Pyruvate Dehydrogenase Complex (PDC). Inhibition prevents pyruvate → acetyl-CoA conversion, limiting glucose oxidation.

400

Differentiate between GLUT-2 in the pancreas and GLUT-4 in muscle in terms of insulin dependence and physiologic role.

GLUT-2 = insulin-independent, glucose sensor in β-cells; GLUT-4 = insulin-dependent, mediates glucose uptake in muscle/fat.

400

How many NADH and FADH₂ molecules are generated per acetyl-CoA in the TCA cycle?

3 NADH, 1 FADH₂, 1 GTP.

400

Non-enzymatic glycosylation of hemoglobin produces what molecule, and why is this clinically useful?

HbA1c; reflects average glucose over ~3 months.

400

This type of prevention targets asymptomatic individuals with risk factors for type 2 diabetes—such as obesity—through interventions like dietary counseling and metformin use.

Secondary Prevention 

400

A patient with poorly controlled diabetes develops exercise intolerance and muscle weakness. Why does reliance on anaerobic glycolysis lead to fatigue more quickly than aerobic metabolism?

Anaerobic glycolysis yields only 2 ATP/glucose, vs 30–32 ATP in aerobic metabolism. Rapid ATP depletion causes fatigue in diabetic myopathy.

500

Why is brain glucose uptake unaffected in type I diabetes, even without insulin?

Brain uses GLUT-1 and GLUT-3 (insulin-independent).

500

Explain how mitochondrial dysfunction contributes to insulin resistance at the molecular level.
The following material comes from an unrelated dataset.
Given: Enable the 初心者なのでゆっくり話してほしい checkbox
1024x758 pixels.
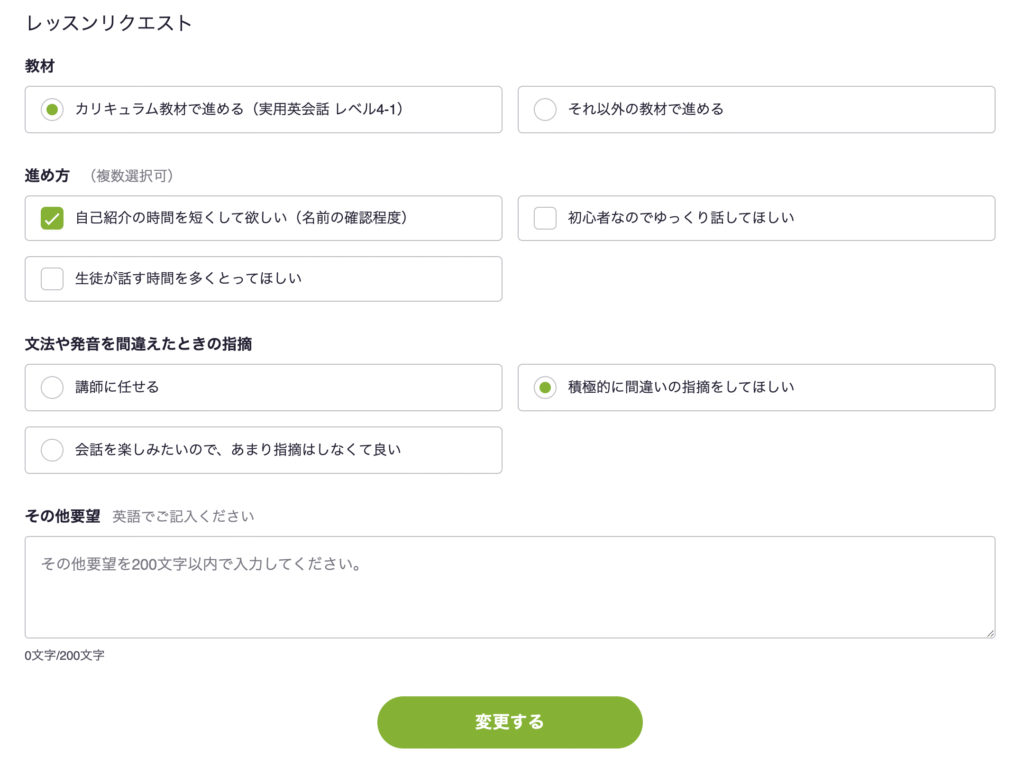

Impaired fatty acid oxidation, increasing lipid metabolite accumulation, and disrupting insulin signaling via abnormal IRS-1 phosphorylation—ultimately decreasing GLUT4-mediated glucose uptake.

500

Advanced glycation end products (AGEs) damage which vessels first, and what are the resulting complications?

Small vessels (microangiopathy) → retinopathy, nephropathy, neuropathy.

500

Explain how food deserts contribute to diabetes incidence using the concept of social determinants of health.

Limited access to fresh food → reliance on processed/high-calorie diets → ↑ obesity/diabetes risk.

500

A patient with type I diabetes in DKA presents with polyuria, dehydration, and fruity breath. Explain how altered insulin signaling shifts metabolism toward ketone body production.

Low insulin, high glucagon → ↓ F2,6-BP → ↓ glycolysis, ↑ gluconeogenesis.

Fatty acid oxidation → ↑ NADH, acetyl-CoA → inhibits PDC.

Excess acetyl-CoA shunted to ketogenesis → DKA.